:: ASSIGNMENT ::
Nothing but the lines from the one containing "Image resolution: width=846" to the end of the records below should be output, each exactly as written.

:: AVAILABLE DATA ::
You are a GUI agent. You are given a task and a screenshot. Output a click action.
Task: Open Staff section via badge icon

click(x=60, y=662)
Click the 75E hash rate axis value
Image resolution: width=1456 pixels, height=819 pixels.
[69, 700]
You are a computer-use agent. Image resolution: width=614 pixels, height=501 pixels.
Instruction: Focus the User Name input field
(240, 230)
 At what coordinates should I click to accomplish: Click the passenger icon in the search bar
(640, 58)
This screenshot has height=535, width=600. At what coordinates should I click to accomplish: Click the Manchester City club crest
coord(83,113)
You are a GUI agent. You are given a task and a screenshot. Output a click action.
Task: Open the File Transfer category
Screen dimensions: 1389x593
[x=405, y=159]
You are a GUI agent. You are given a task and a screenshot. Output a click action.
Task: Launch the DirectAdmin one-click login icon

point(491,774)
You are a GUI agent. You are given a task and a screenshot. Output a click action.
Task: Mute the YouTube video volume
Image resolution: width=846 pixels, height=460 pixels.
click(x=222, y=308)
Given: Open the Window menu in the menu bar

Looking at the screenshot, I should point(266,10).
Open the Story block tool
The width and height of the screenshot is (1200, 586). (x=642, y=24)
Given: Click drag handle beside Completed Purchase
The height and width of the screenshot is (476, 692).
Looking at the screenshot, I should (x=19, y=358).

:: RESULT FOR THIS EXERCISE ::
Image resolution: width=846 pixels, height=460 pixels.
click(x=222, y=308)
Given: Open the Window menu in the menu bar

Looking at the screenshot, I should point(266,10).
Open the Story block tool
The width and height of the screenshot is (1200, 586). (x=642, y=24)
Given: Click drag handle beside Completed Purchase
The height and width of the screenshot is (476, 692).
Looking at the screenshot, I should (x=19, y=358).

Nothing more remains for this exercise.